WHAT THIS TASK INVOLVES:
From the line with "This screenshot has" to the final line, print the records exactly as they are.

INPUT:
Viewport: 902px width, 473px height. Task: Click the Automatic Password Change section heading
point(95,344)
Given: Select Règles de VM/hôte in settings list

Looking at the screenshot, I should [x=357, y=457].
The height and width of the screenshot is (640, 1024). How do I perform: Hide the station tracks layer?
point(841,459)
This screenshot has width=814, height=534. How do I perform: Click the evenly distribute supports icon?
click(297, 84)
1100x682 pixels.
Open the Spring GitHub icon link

WRITTEN ANSWER:
This screenshot has width=814, height=534. How do I perform: Click the evenly distribute supports icon?
click(297, 84)
1100x682 pixels.
Open the Spring GitHub icon link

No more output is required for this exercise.